Pior ainda, fez do andrógino um símbolo de totalidade e algo a ser buscado, legitimando a eclosão do homossexualismo como hoje o conhecemos. De certa forma, para Jung, a androginia tornava o sujeito mais filho de Deus.
No texto, Carl Jung ridiculariza a figura de Hilter, sem dizer de si uma única palavra de reprovação. Nenhuma autocrítica. E, depois de 1945, continuou a cultivar e a divulgar a sua psicologia analítica, como se nada tivesse acontecido. Como se tudo não pudesse se repetir novamente. Colocar o demônio no lugar de Deus tem consequências.

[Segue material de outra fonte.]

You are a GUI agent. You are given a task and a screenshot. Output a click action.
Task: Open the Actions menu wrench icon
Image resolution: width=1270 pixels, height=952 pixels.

Carl Jung escreveu que Hitler era um pseudólogo, como se ele próprio não fosse um. O Livro Vermelho revelou que Jung fez também seu próprio pacto fáustico, ainda mais delirante que o de Hitler. Ele empenhou-se em fundar uma religião, da qual, seria o sumo sacerdote. O nazismo foi apenas a expressão política desse movimento mais amplo de cunho cultural e religioso.
Carl Jung escreveu: “Ao dizer que os alemães estão psiquicamente doentes estou sendo mais benevolente do que se dissesse que são criminosos”. Uma frase perfeita que poderia bem ser aplicada a si mesmo.
Mais à frente: “(o alemão) Esqueceu seu cristianismo, vendeu o espírito à técnica, trocou a moral pelo cinismo e consagrou sua maior aspiração às forças de aniquilação”. Teria sido uma bela confissão se Jung estivesse falando de si mesmo e não no coletivo alemão.
Não, o problema alemão não é a emergência de forças coletivas incontroláveis, é um problema de pessoas individualmente comprometidas com o mal. O pacto fáustico pressupõe sempre um “sim” consciente ao mal por cada um. Carl Jung fez isso. Nietzsche fez isso.
Goethe também. Levou séculos para que esse mal fosse transformado e potencializado em fornos crematórios e em matanças generalizadas, inclusive de alemães. Não se dá as costas à conversão, ao Bem, sem se pagar alto preço.
( * ) Nivaldo Cordeiro
José Nivaldo Gomes Cordeiro é economista e mestre em Administração de Empresas pela Fundação Getúlio Vargas (FGV/SP), ocupou vários cargos na administração federal e é hoje Diretor de Operações do Grupo Nobel de Livrarias.